What is being asked: Drop every image and restate the entries below word for word.

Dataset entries
══════

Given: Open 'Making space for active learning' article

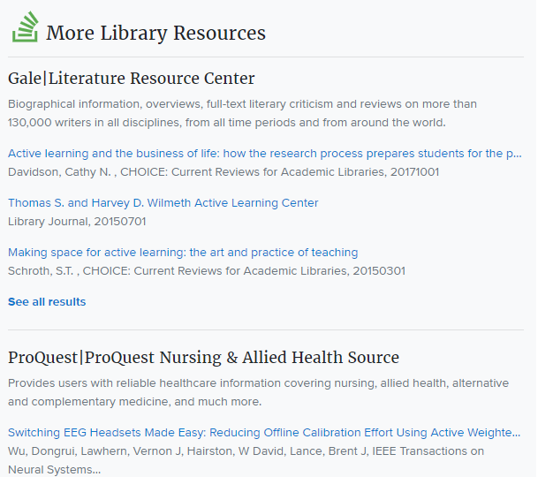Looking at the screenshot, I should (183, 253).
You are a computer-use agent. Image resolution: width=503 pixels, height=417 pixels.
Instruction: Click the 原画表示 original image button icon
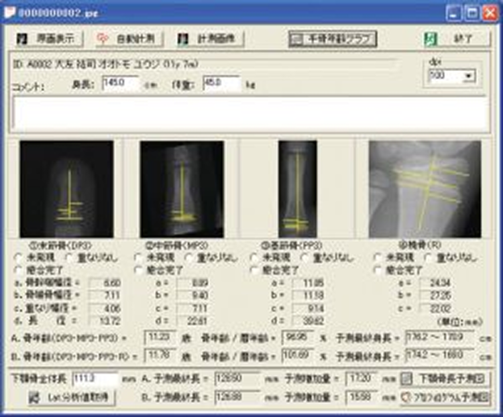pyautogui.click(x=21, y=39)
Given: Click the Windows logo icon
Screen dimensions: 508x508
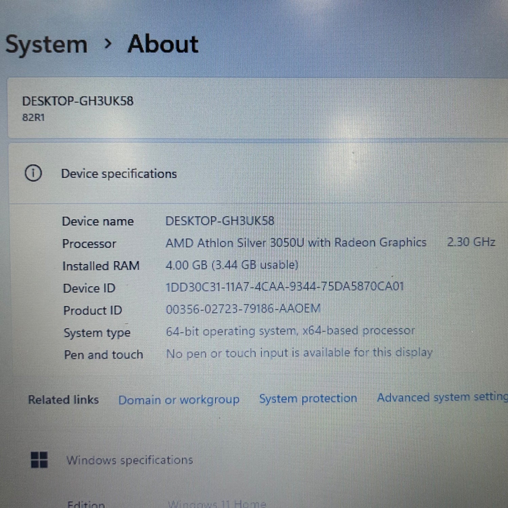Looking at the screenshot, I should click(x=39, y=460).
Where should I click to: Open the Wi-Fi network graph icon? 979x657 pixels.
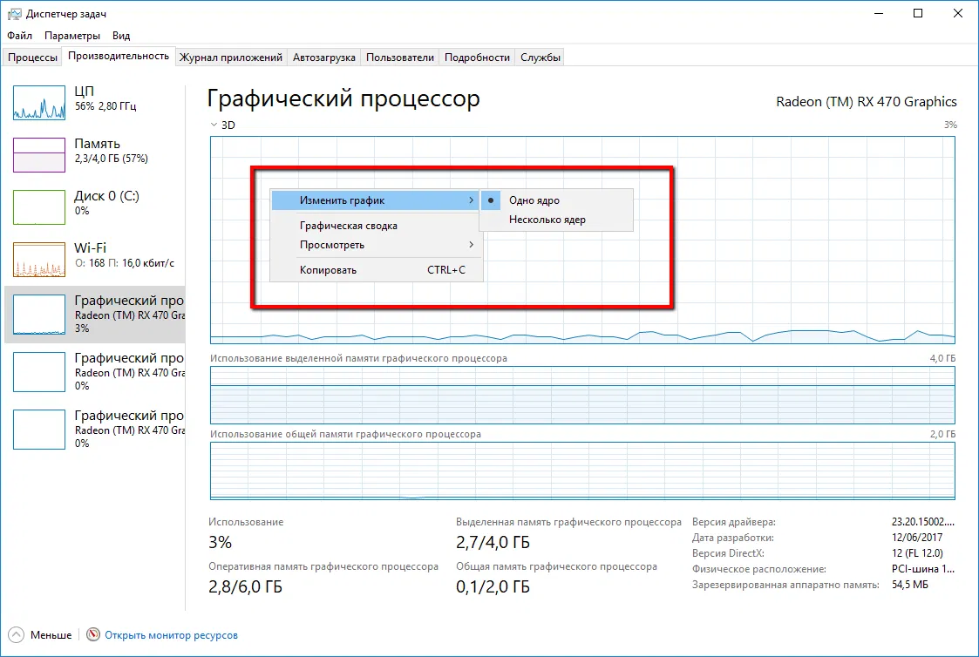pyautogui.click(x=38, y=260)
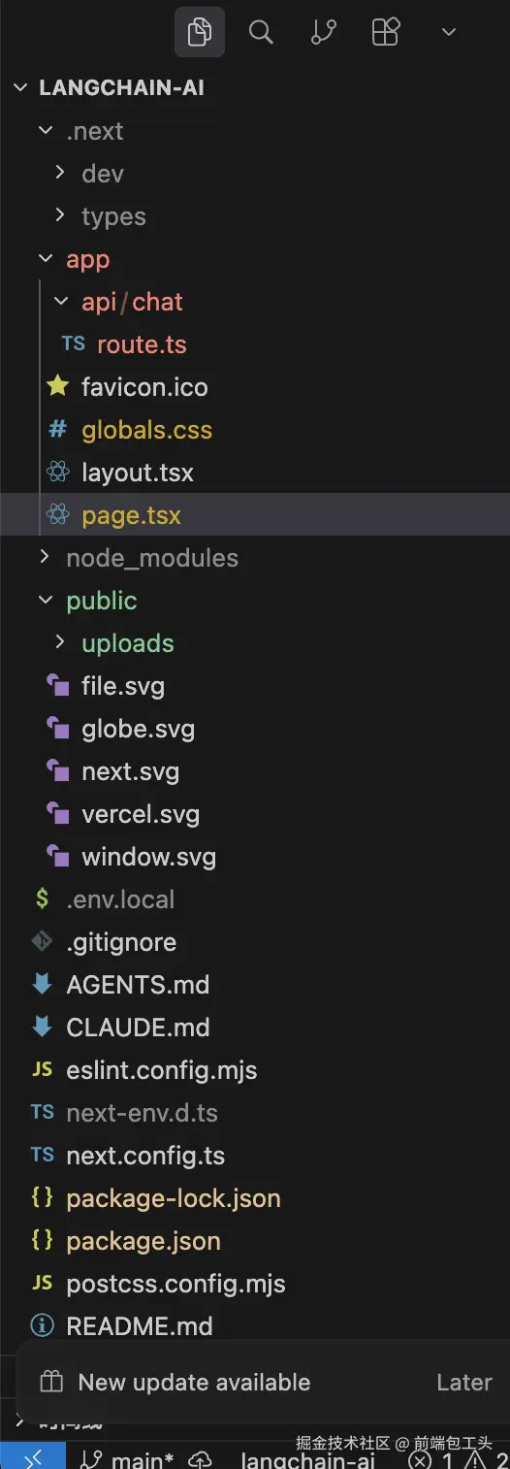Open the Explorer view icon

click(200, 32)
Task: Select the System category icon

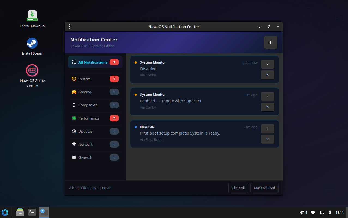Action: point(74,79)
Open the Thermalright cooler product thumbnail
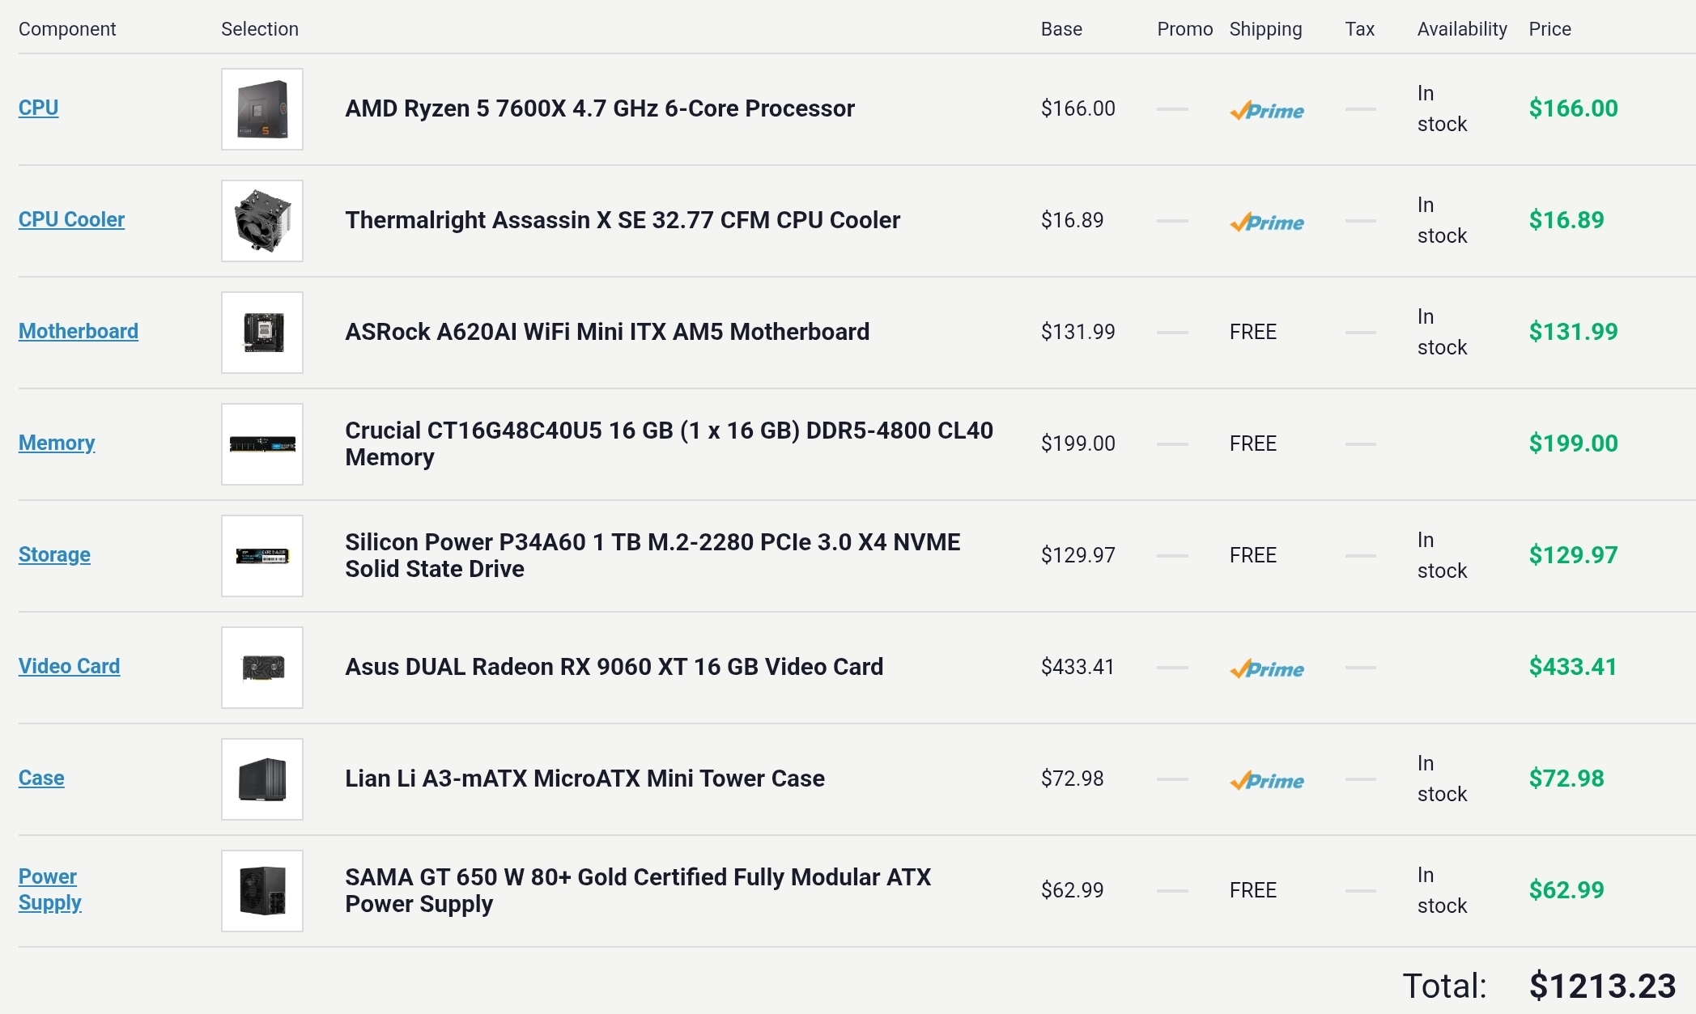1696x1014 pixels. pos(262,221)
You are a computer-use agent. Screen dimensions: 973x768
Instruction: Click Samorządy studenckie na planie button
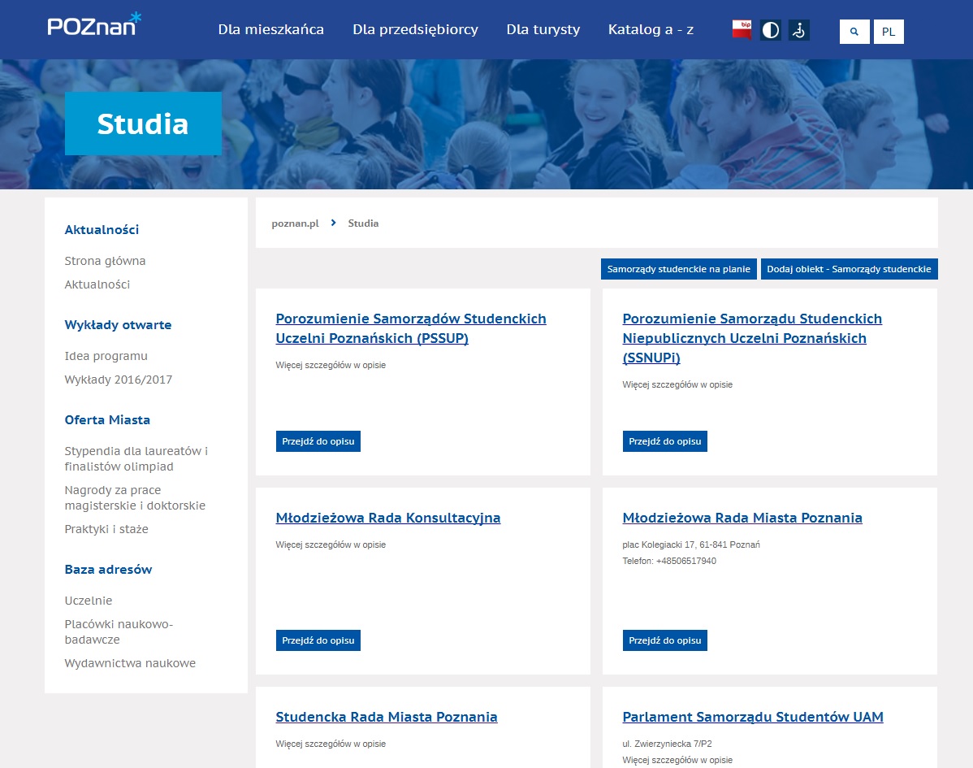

══════

Result:
Given: Open 'Making space for active learning' article

Looking at the screenshot, I should (183, 253).
You are a computer-use agent. Image resolution: width=503 pixels, height=417 pixels.
Instruction: Click the 原画表示 original image button icon
pyautogui.click(x=21, y=39)
Given: Click the Windows logo icon
Screen dimensions: 508x508
Looking at the screenshot, I should click(x=39, y=460).
Where should I click to: Open the Wi-Fi network graph icon? 979x657 pixels.
pyautogui.click(x=38, y=260)
Open the Explorer view icon

click(200, 32)
Task: Select the System category icon

Action: point(74,79)
Open the Thermalright cooler product thumbnail
1696x1014 pixels. pos(262,221)
You are a computer-use agent. Screen dimensions: 973x768
Instruction: Click Samorządy studenckie na planie button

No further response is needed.